### Excerpted data:

▼

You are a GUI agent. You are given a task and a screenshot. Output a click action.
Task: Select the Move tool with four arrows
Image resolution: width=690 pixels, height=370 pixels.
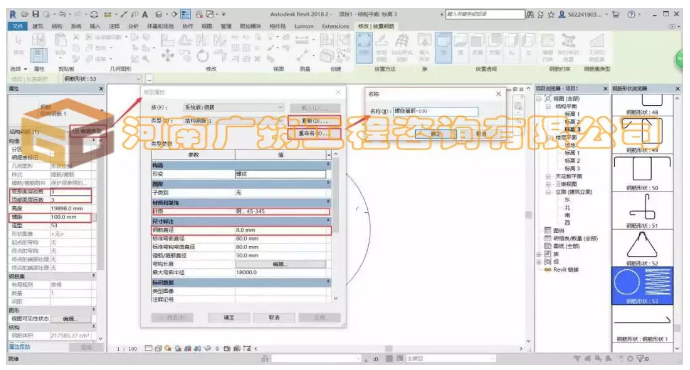168,56
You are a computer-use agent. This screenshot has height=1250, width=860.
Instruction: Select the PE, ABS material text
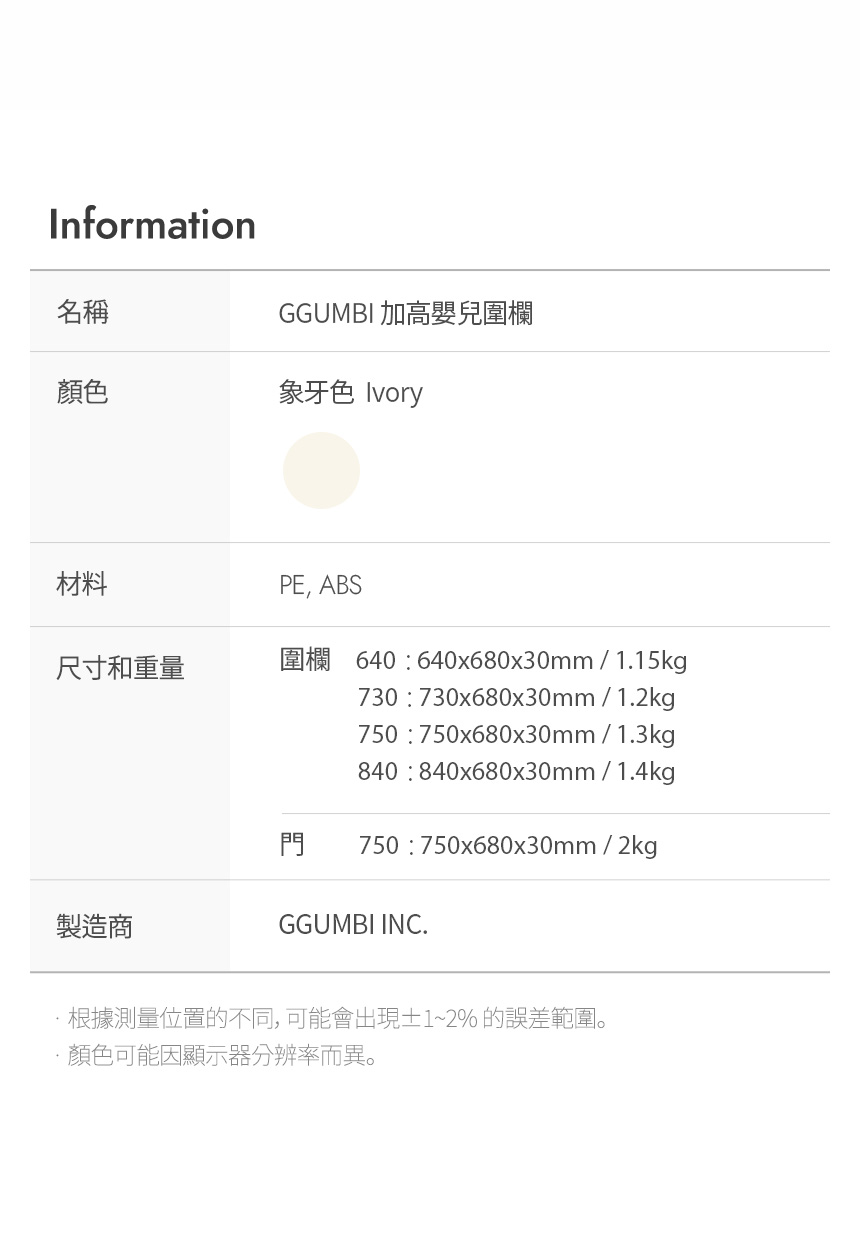pos(320,585)
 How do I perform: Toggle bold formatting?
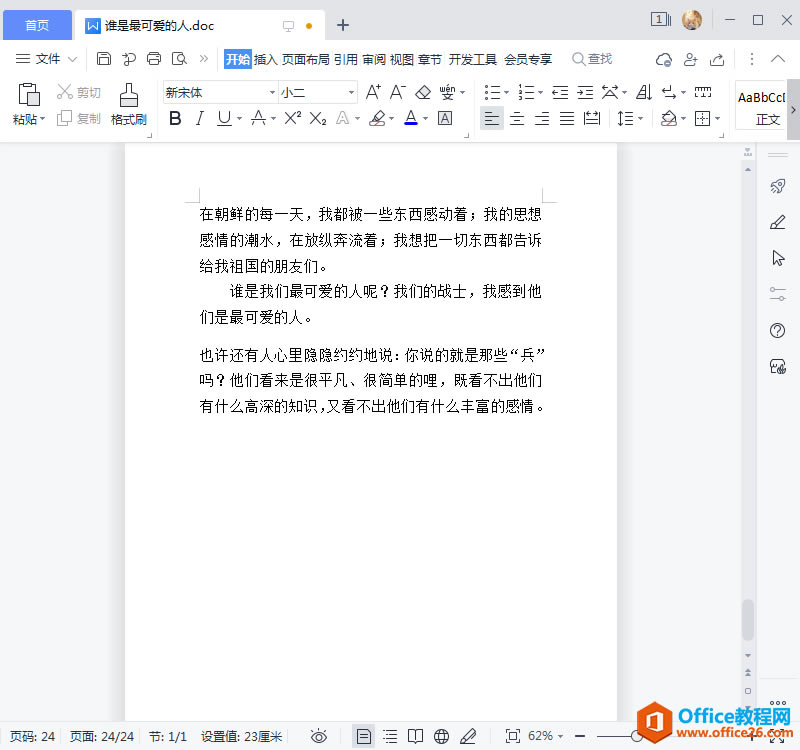175,118
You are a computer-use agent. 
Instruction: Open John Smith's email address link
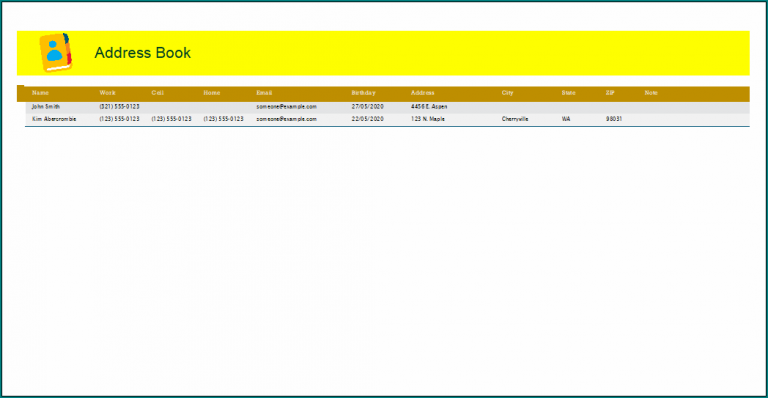287,106
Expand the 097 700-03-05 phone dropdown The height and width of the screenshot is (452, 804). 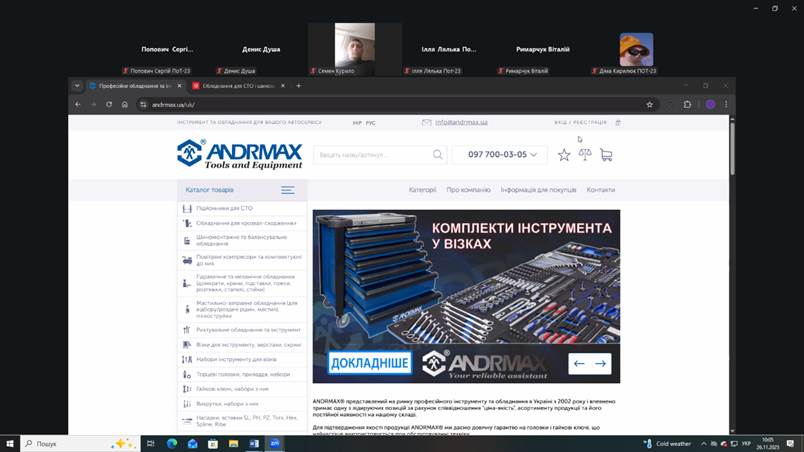[x=534, y=155]
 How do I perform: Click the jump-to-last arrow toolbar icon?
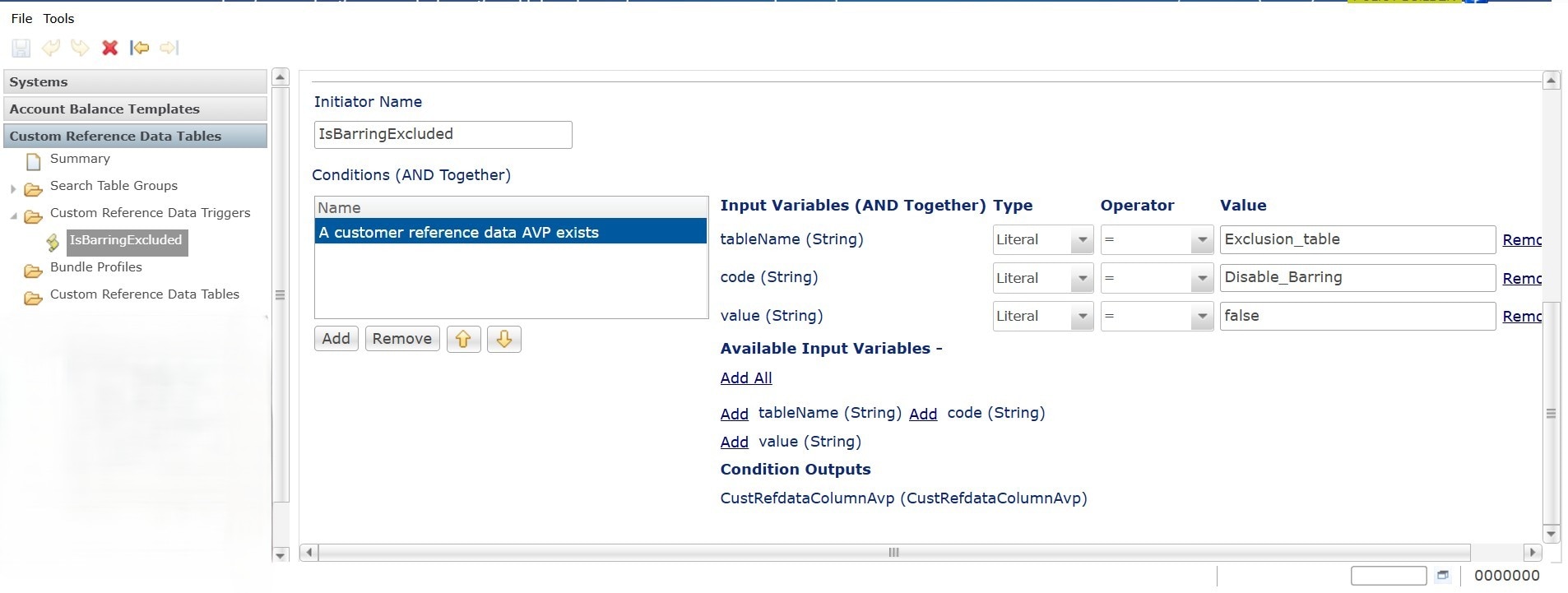point(169,48)
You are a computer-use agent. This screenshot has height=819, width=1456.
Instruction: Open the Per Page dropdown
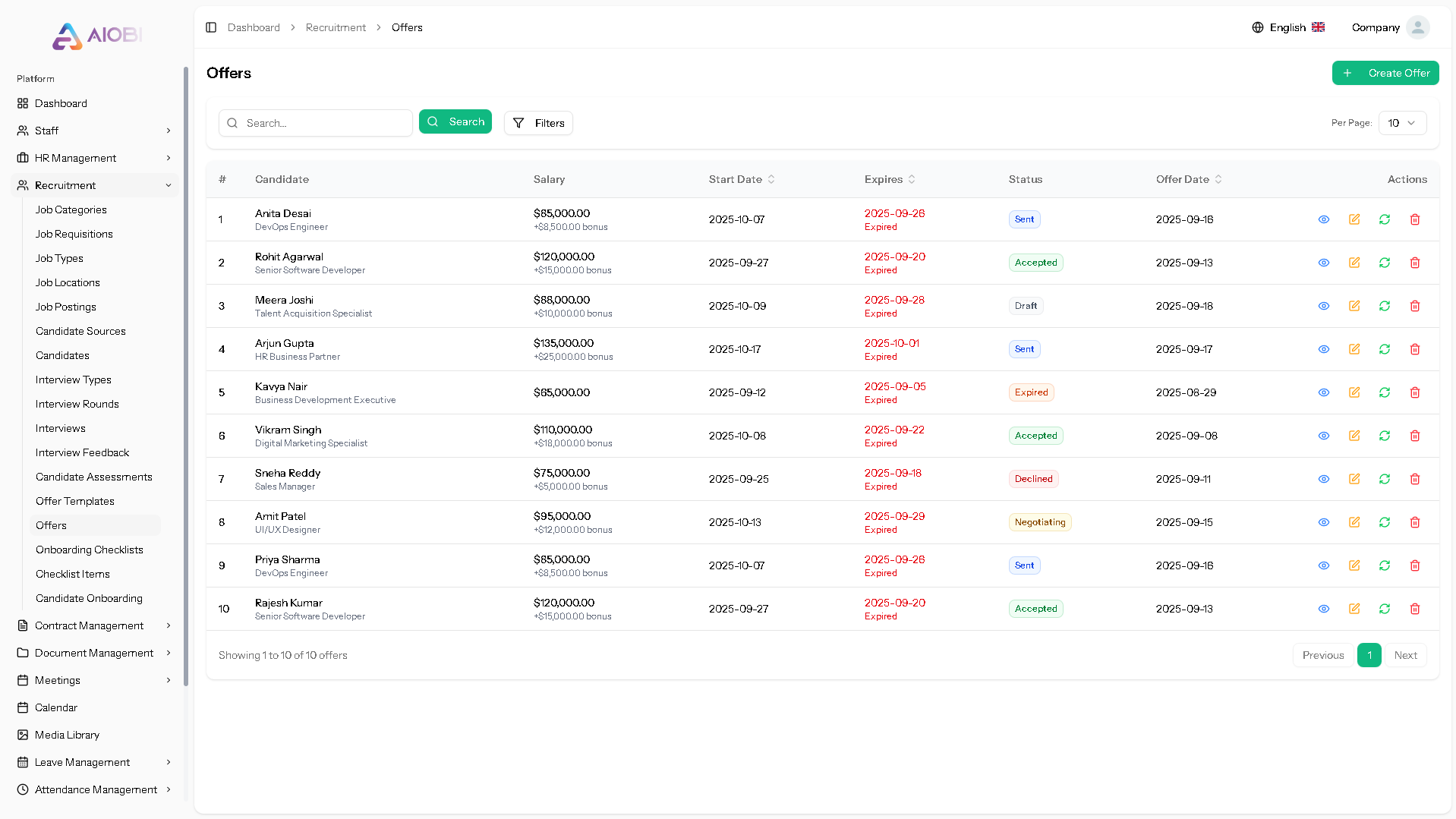1401,123
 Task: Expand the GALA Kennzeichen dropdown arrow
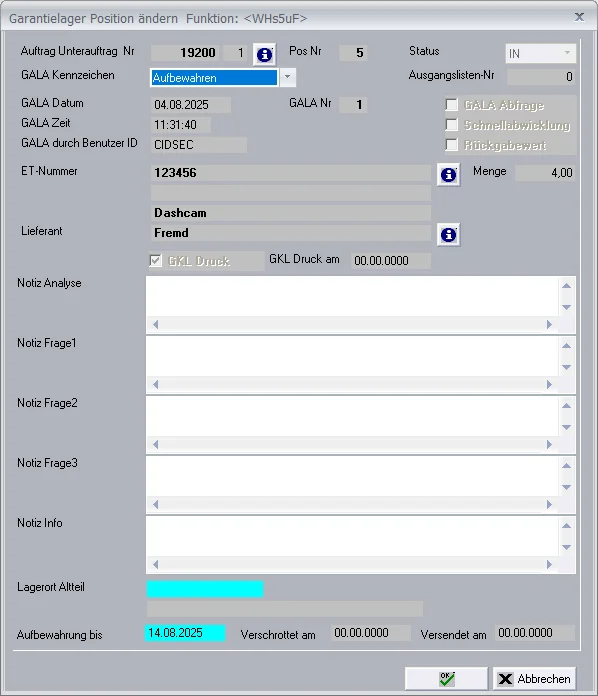click(x=288, y=78)
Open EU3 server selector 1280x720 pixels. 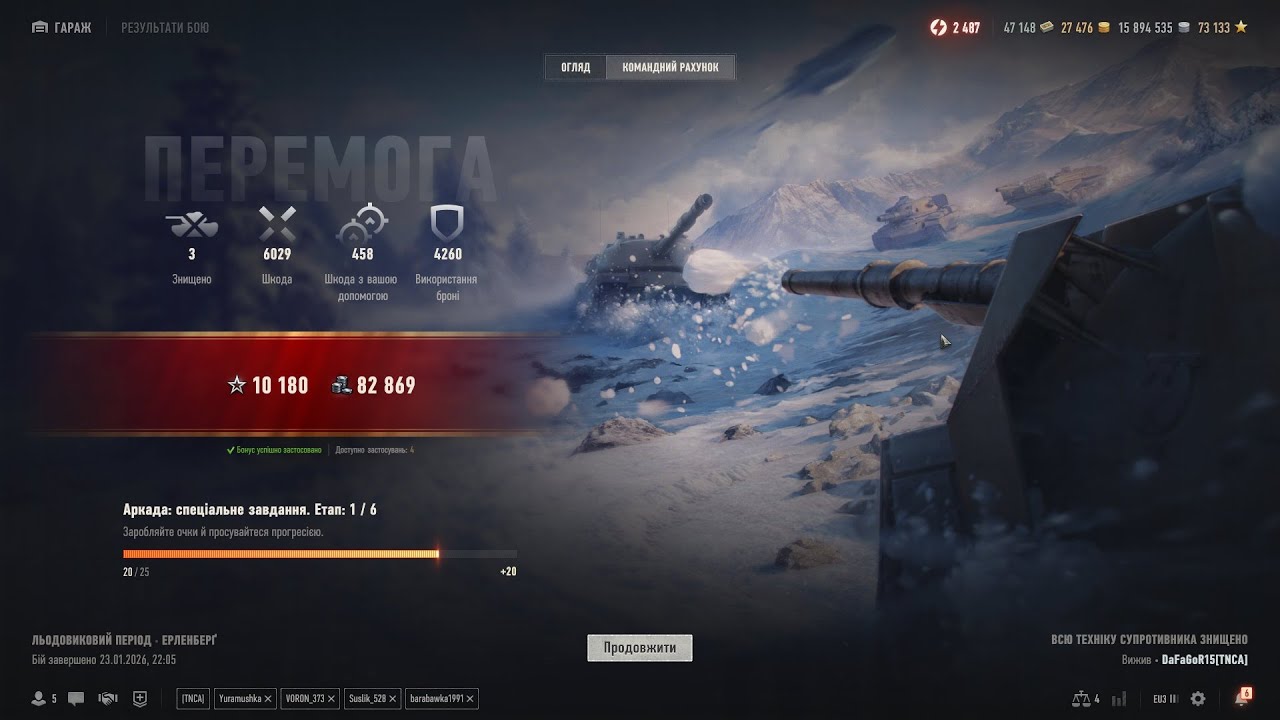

▲

### Exercise objective:
In the records above, find the line that contains "Instruction: Open the Per Page dropdown" and retype it and all lines after it exactly, leaving out any pictures.

### Exercise solution:
Instruction: Open the Per Page dropdown
1401,123
 Task: Expand the GALA Kennzeichen dropdown arrow
click(x=288, y=78)
Open EU3 server selector 1280x720 pixels. 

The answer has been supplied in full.